Directions for this task:
Only the stretch below from the line holding "This screenshot has height=654, width=419." through the line holding "You are a computer-use" should be restated, word for word and with both ends included; pictures stay out.
*** Opening of Given records ***
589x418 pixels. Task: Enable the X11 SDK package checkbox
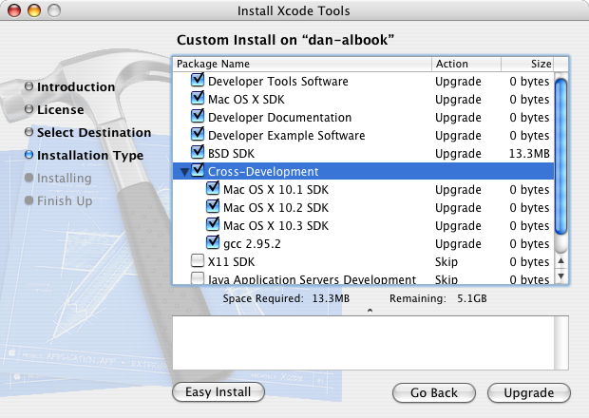point(198,261)
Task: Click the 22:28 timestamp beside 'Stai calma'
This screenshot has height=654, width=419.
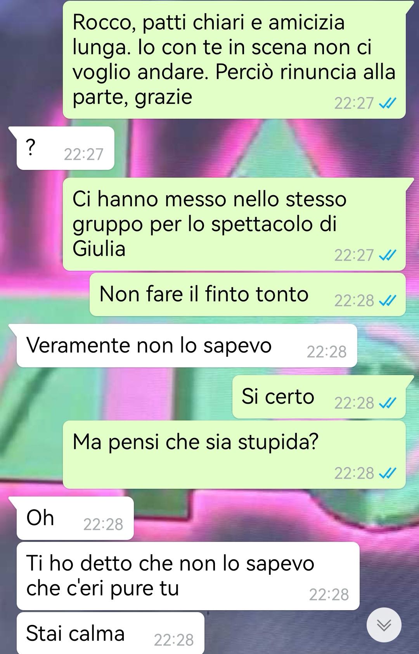Action: point(174,640)
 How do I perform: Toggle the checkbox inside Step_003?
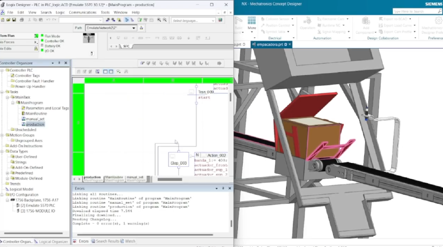[x=172, y=156]
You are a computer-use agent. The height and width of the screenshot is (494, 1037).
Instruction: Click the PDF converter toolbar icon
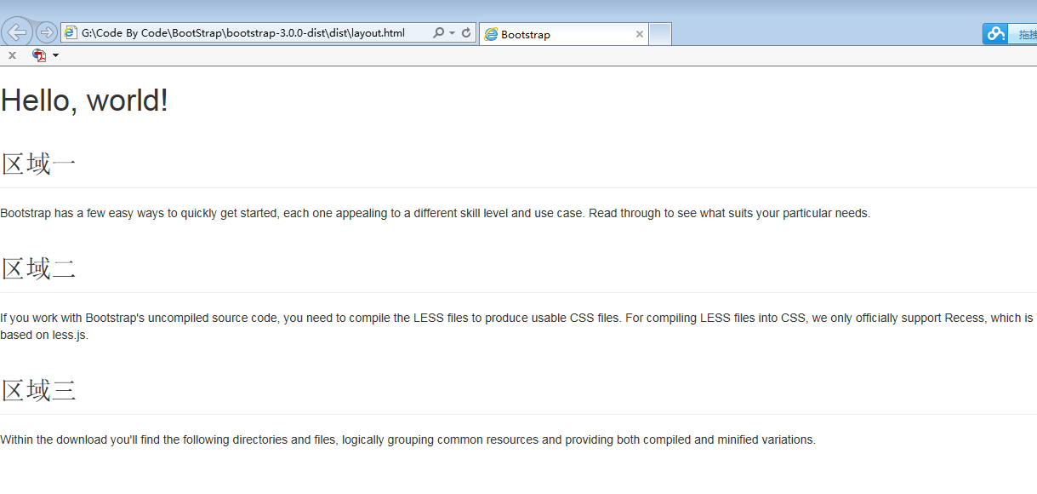pos(39,55)

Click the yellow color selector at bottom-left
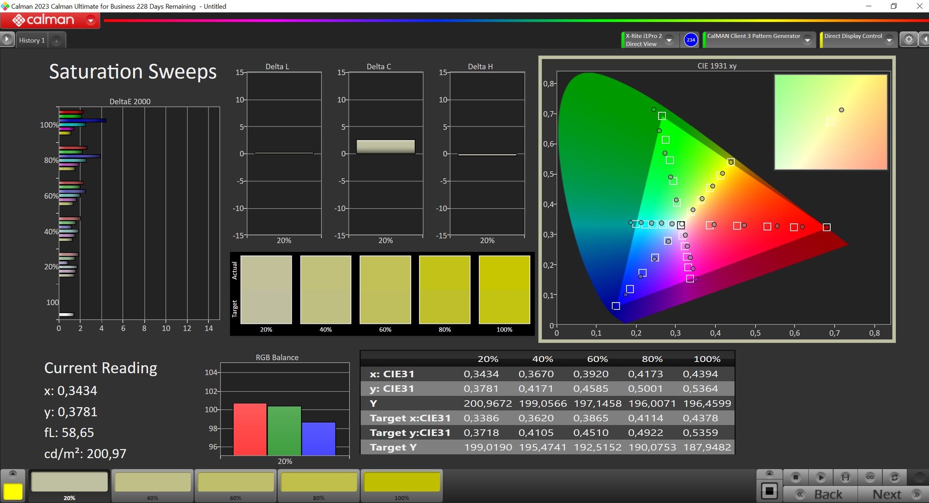click(x=13, y=491)
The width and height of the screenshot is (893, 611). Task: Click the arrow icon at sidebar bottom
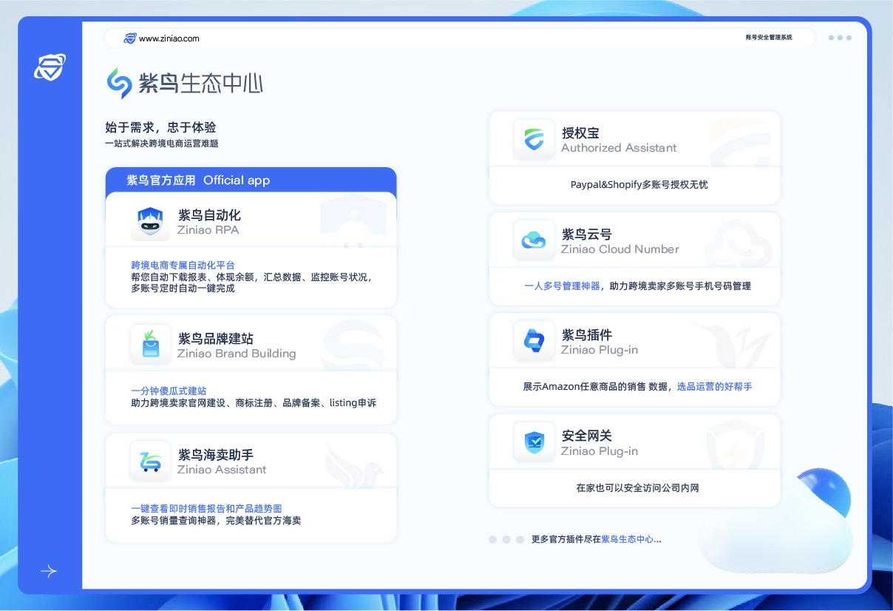click(49, 571)
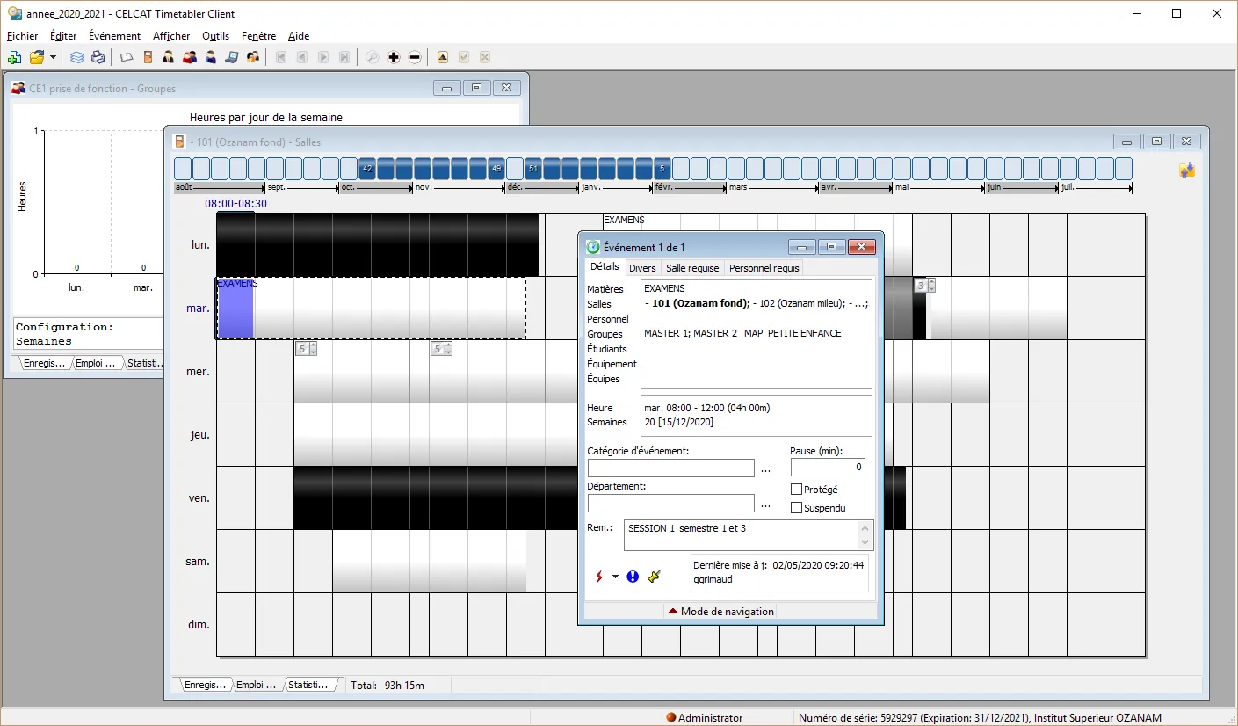Open the Événement menu
Image resolution: width=1238 pixels, height=726 pixels.
pos(114,36)
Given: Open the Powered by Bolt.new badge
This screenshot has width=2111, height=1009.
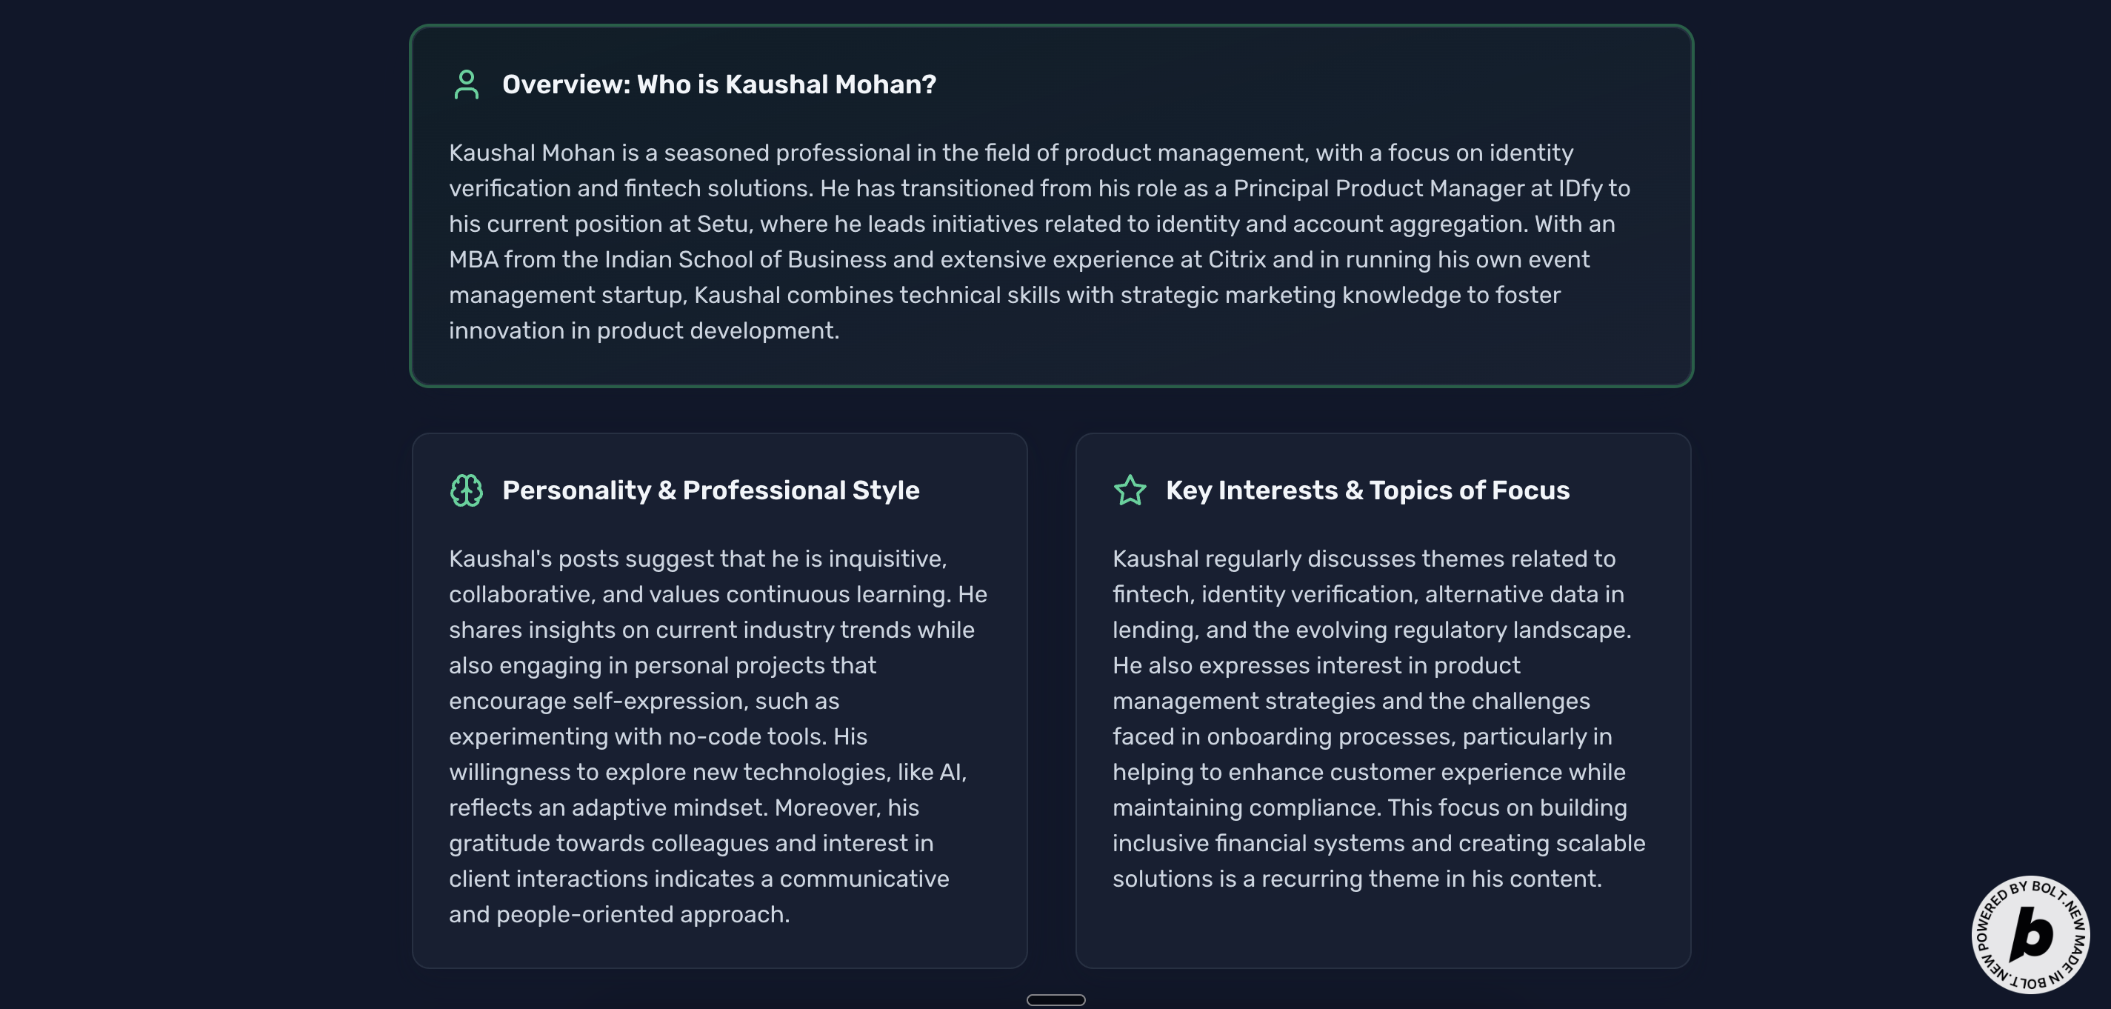Looking at the screenshot, I should tap(2031, 934).
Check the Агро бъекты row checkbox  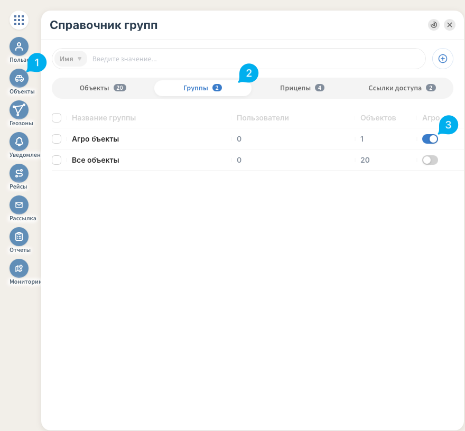(57, 139)
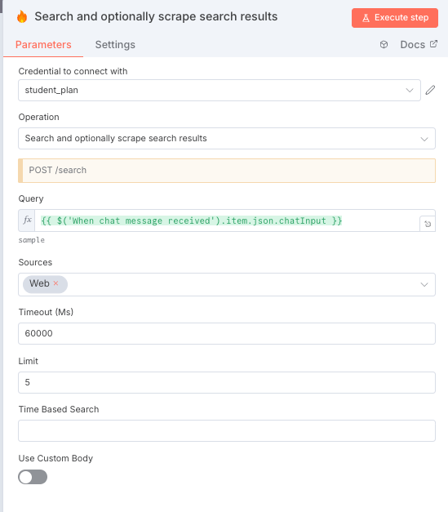The height and width of the screenshot is (512, 448).
Task: Expand the Operation dropdown
Action: (227, 139)
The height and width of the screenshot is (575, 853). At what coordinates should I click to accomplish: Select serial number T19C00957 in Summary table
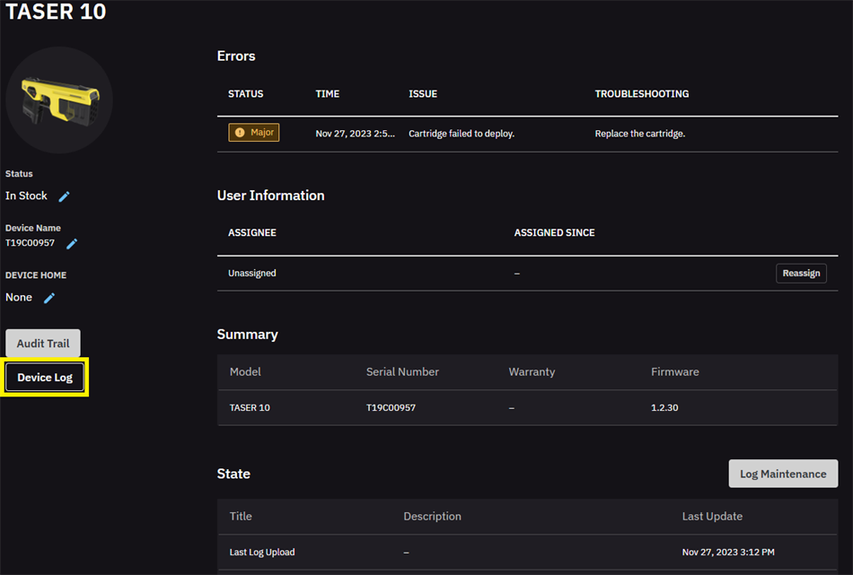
*** Close of Given records ***
Your solution:
This screenshot has height=654, width=419.
Action: point(174,640)
 How do I perform: Toggle the checkbox inside Step_003?
[x=172, y=156]
You are a computer-use agent. The height and width of the screenshot is (494, 1037).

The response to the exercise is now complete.